Diaj.ai — The Age of AI

A language model is a statistical system trained to predict the probability of sequences of words. Modern large language models (LLMs) are neural networks — most commonly using the Transformer architecture — trained on massive text datasets to understand and generate human language.

Parameters

The learnable weights in a neural network. More parameters generally means more capacity to store knowledge and patterns. GPT-4 has ~1.76 trillion parameters. Parameters are adjusted during training to minimize prediction error.

Context window

The maximum amount of text a model can process at once (input + output). Measured in tokens. Claude Opus 4.6 supports 200K tokens (~150,000 words). Larger context = can reason over longer documents.

Tokens

The basic unit of text for LLMs. A token is roughly 4 characters or ¾ of a word in English. "Hello world" = 2 tokens. Models are priced per 1,000 tokens processed. Tokenization affects how well models handle different languages.

Temperature

A sampling parameter (0–2) controlling output randomness. Temperature = 0 gives deterministic, predictable outputs (best for code/facts). Temperature = 1 is standard creative writing. Temperature = 2 is highly random and often incoherent.

Hallucination

When a model generates confident-sounding but factually incorrect information. A key limitation of LLMs. Caused by the model predicting plausible-sounding continuations rather than retrieving verified facts. Reduced by RAG, grounding, and tool use.

Fine-tuning

Further training a pre-trained base model on a smaller domain-specific dataset to specialize its behavior. Examples: fine-tuning GPT-4 on legal briefs, or Llama on medical literature. Cheaper than training from scratch; requires far less data.

What makes something an AI agent?

An AI agent is a system that uses an LLM as its reasoning core, but can also take actions in the world — calling tools, browsing the web, writing and executing code, managing files, or sending messages. Unlike a chatbot (which only responds), an agent operates in a loop: observe → think → act → observe again.

ReAct loop

The most common agent pattern: Reasoning + Acting interleaved. The model thinks step-by-step (chain-of-thought), decides on an action (tool call), observes the result, then reasons again. Enables complex multi-step task completion.

Tool use / Function calling

The ability to call external APIs, run code, query databases, or browse the web. The model outputs a structured JSON call specifying which tool to use and with what parameters.

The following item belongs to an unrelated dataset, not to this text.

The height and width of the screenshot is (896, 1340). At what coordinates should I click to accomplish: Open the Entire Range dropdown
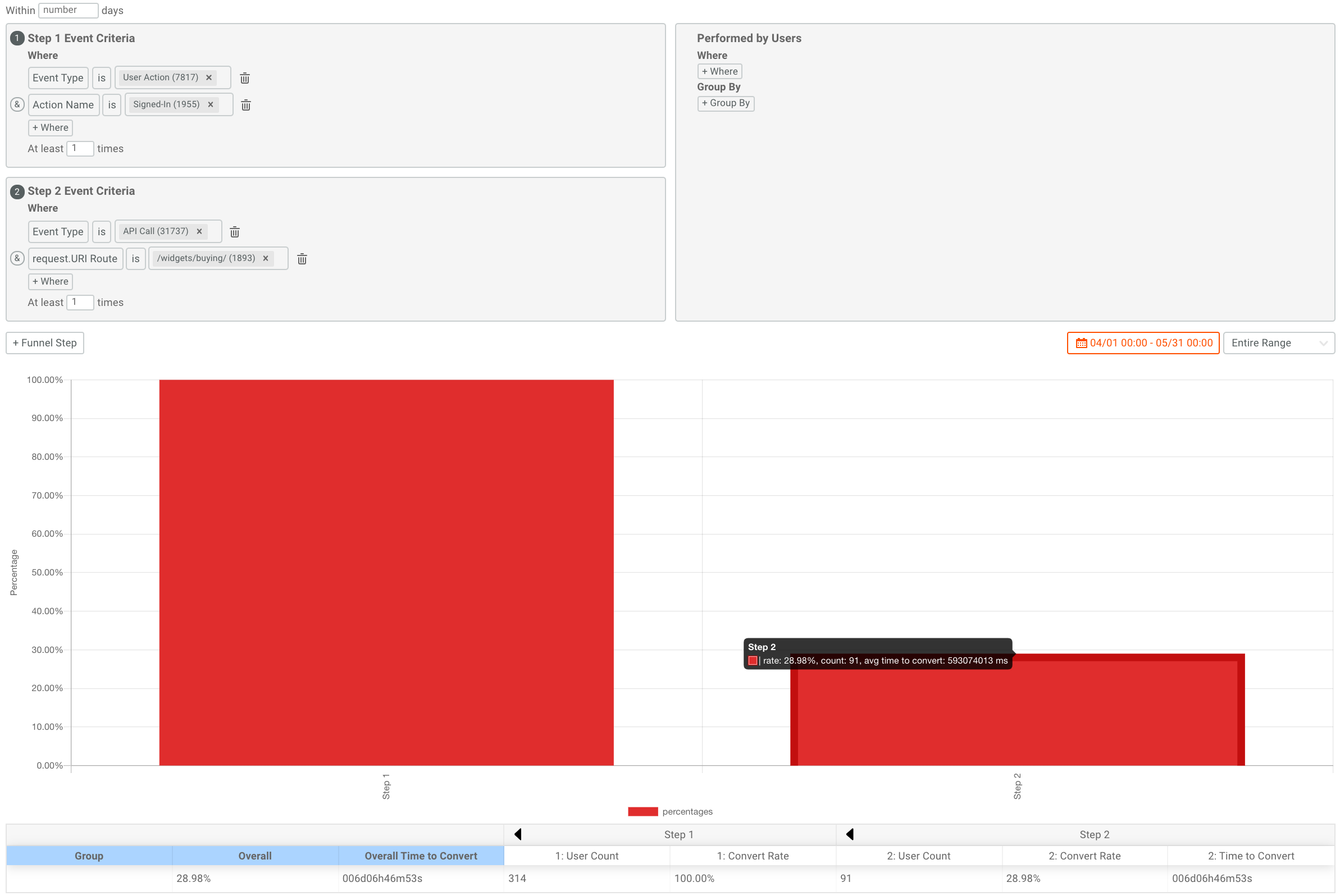click(1278, 343)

Results are injected back into context.

Memory systems

How agents persist information: (1) In-context memory — conversation history in the current window. (2) External memory — vector databases for long-term recall. (3) Procedural memory — learned workflows. (4) Episodic — summaries of past sessions.

Multi-agent systems

Networks of AI agents that collaborate, delegate, and check each other's work. An orchestrator agent breaks down a task and assigns subtasks to specialist agents (coder, researcher, critic). Enables parallelism and specialization.